**Problem requirements**
An exact copy of every line from the one holding "Where should I" to the end of the entries below is required; leave the pictures out.

**Records from a data source**
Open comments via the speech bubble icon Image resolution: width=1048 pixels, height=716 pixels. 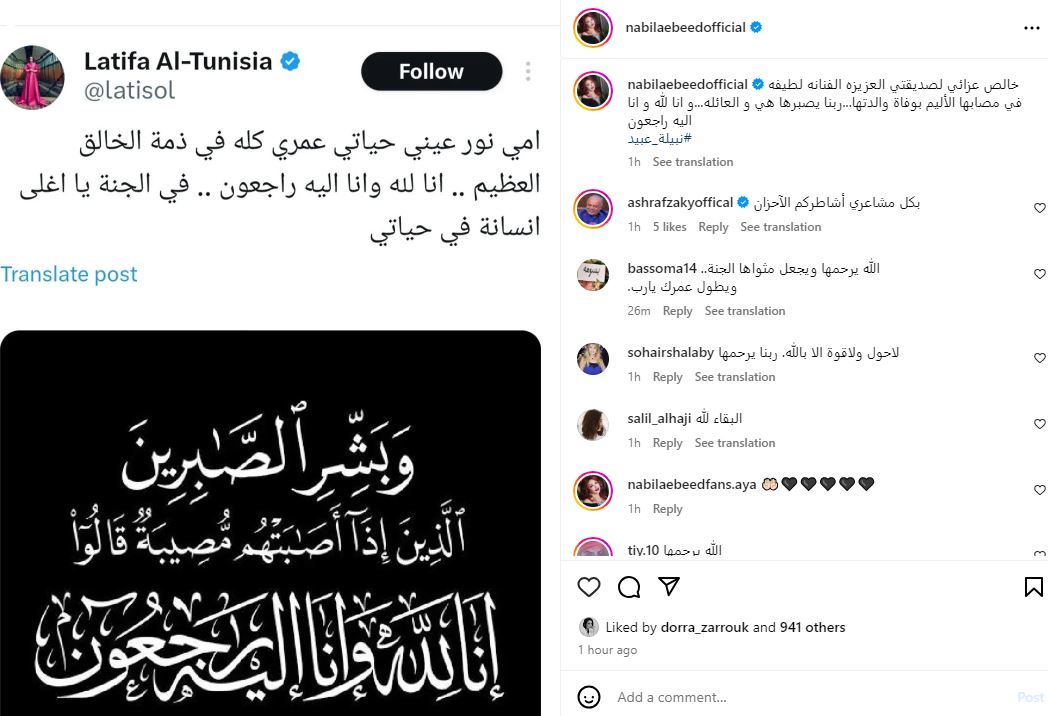[629, 587]
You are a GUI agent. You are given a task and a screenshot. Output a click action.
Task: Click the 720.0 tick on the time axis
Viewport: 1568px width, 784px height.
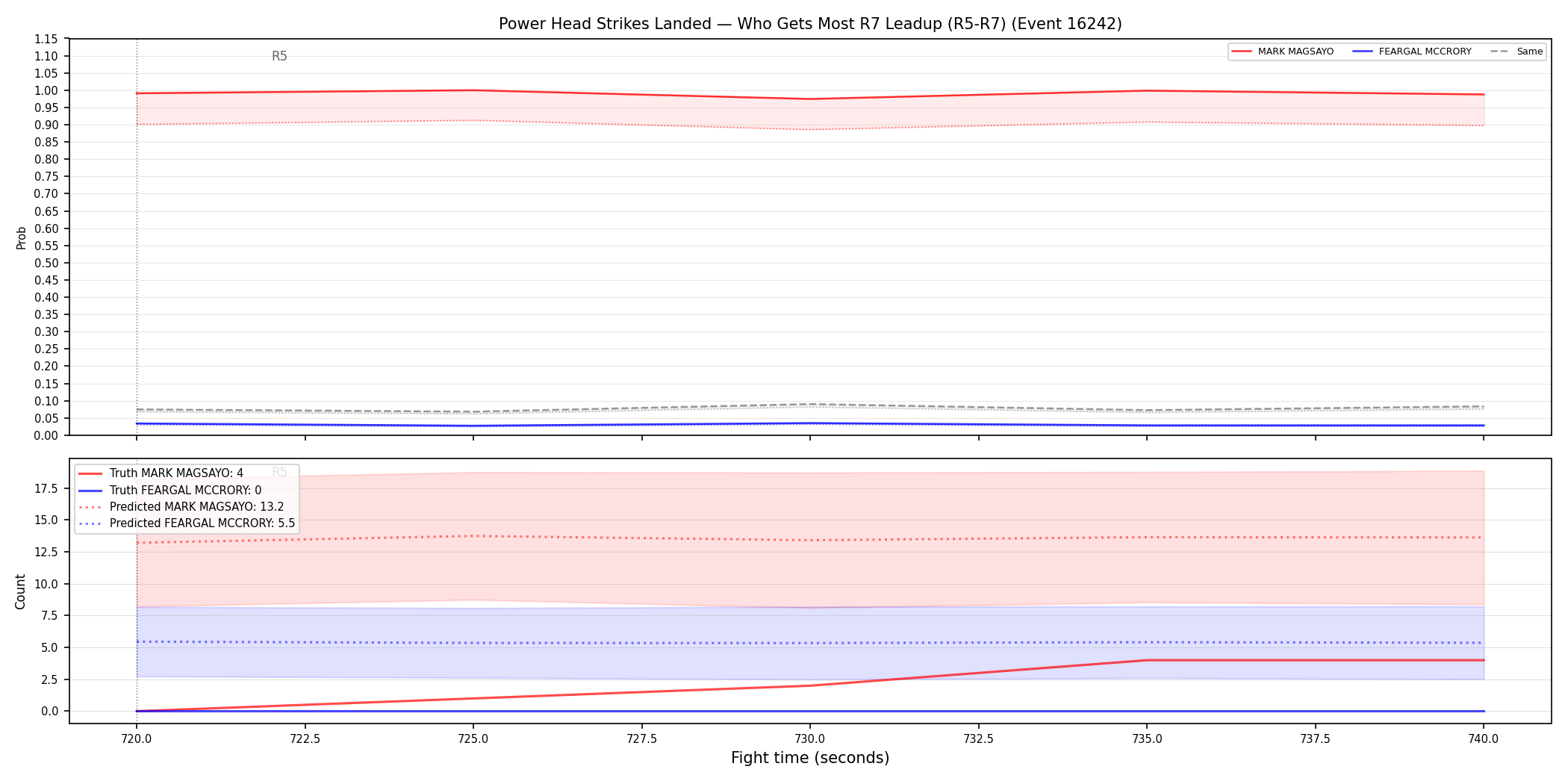tap(137, 739)
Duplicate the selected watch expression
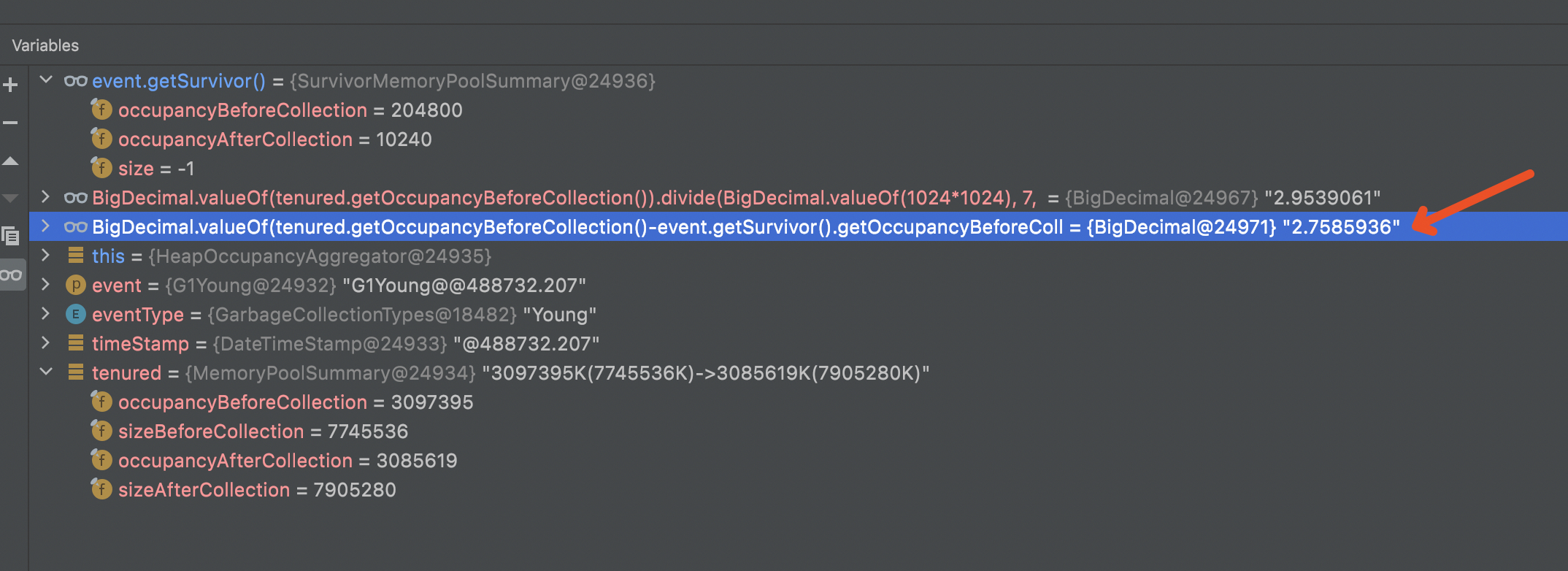The height and width of the screenshot is (571, 1568). pos(10,235)
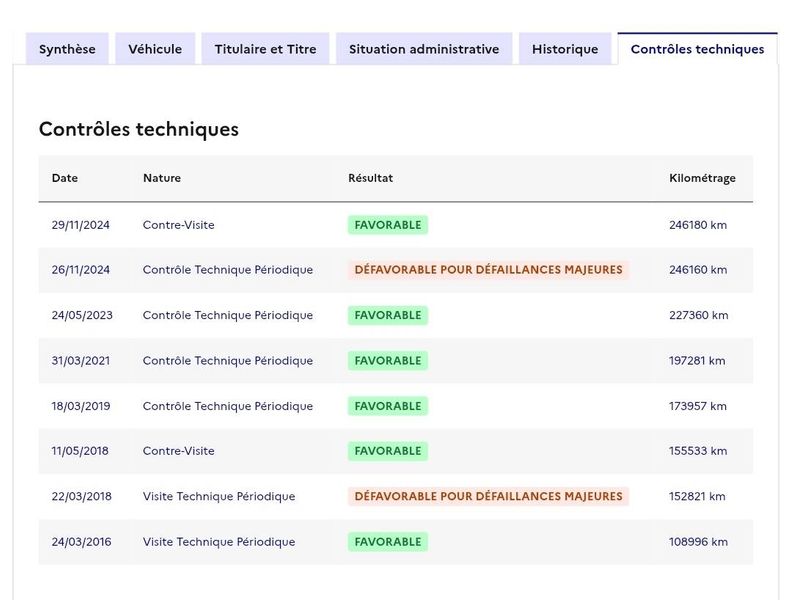Click the Résultat column header
791x600 pixels.
pyautogui.click(x=370, y=178)
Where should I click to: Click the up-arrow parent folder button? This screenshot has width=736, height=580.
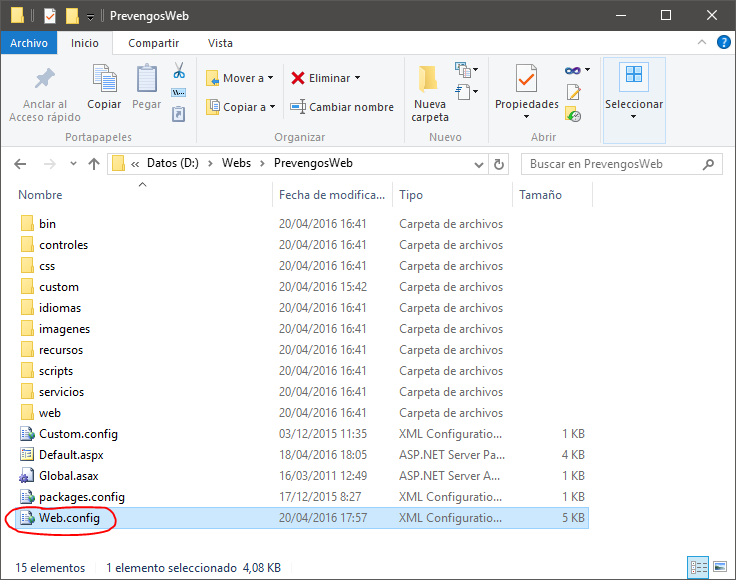(94, 164)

**Completed exercise**
Where should I click to: Click the up-arrow parent folder button? This screenshot has width=736, height=580.
(94, 164)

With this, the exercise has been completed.